DB Connection Ownership Issue with Custom Association Preloader using `Task.async_stream`

Hello Elixir community,

I have recently been working on an association library for our project, which is used to load associations across bounded contexts and provide custom association mapping between these contexts. We recently added a preloader function to the library, intended to work similarly to how Repo.preload works but using our custom loader function for associations.

The implementation works well for the most part. However, I encountered an issue when trying to optimize the loading of sibling associations by using Task.async_stream to handle them asynchronously, similar to the approach taken by Repo.preload.

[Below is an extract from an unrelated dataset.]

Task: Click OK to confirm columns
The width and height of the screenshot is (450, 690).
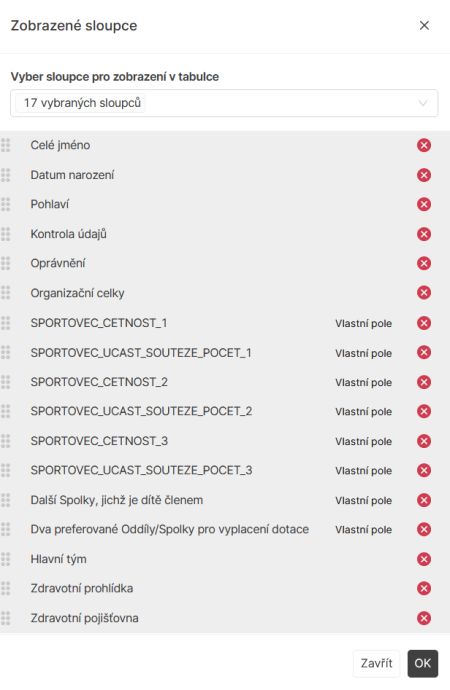Action: point(423,663)
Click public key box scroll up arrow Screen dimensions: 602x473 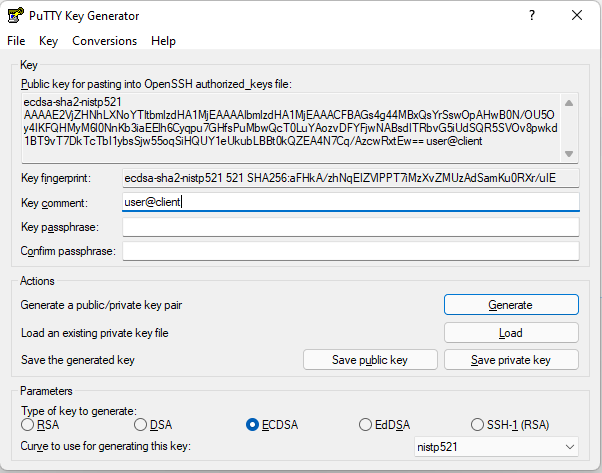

Despite using Task.async_stream, I am experiencing DB connection ownership issues. Here is a simplified version of the code structure:

      def preload(sources, preloads, adapter_opts) when is_list(sources) do
        adapter_opts =
          adapter_opts
          |> Keyword.put_new(:caller, self())
          |> Keyword.put_new(:after_load_hook, :disabled)

        sources =
          sources
          |> Enum.reject(&is_nil/1)
          |> Enum.uniq_by(&find_or_create_primary_key/1)

        [preloads]
        |> List.flatten()
        |> Task.async_stream(&process_preload(&1, sources, adapter_opts), timeout: :infinity)
        |> Enum.reduce(sources, &handle_preload_results/2)
      end

Error it raises

(DBConnection.ConnectionError) could not checkout the connection owned by #PID<0.1735.0>. When using the sandbox, connections are shared, so this may imply another process is using a connection. Reason: connection not available and request was dropped from queue after 8191ms. You can configure how long requests wait in the queue using :queue_target and :queue_interval. See DBConnection.start_link/2 for more information

Issues:

  • DB Connection Ownership: When using Task.async_stream, it seems like the DB connection ownership isn’t properly managed, leading to errors. I assume this is related to how connections are checked out and used within the asynchronous tasks.

Questions:

  1. Proper DB Connection Handling: What is the best practice for managing DB connections when performing asynchronous tasks in this context? How can I ensure that each task properly handles DB connections without running into ownership issues?
  2. Alternatives to Task.async_stream: Are there better alternatives to Task.async_stream for this use case that might avoid these issues, or specific configurations I should consider?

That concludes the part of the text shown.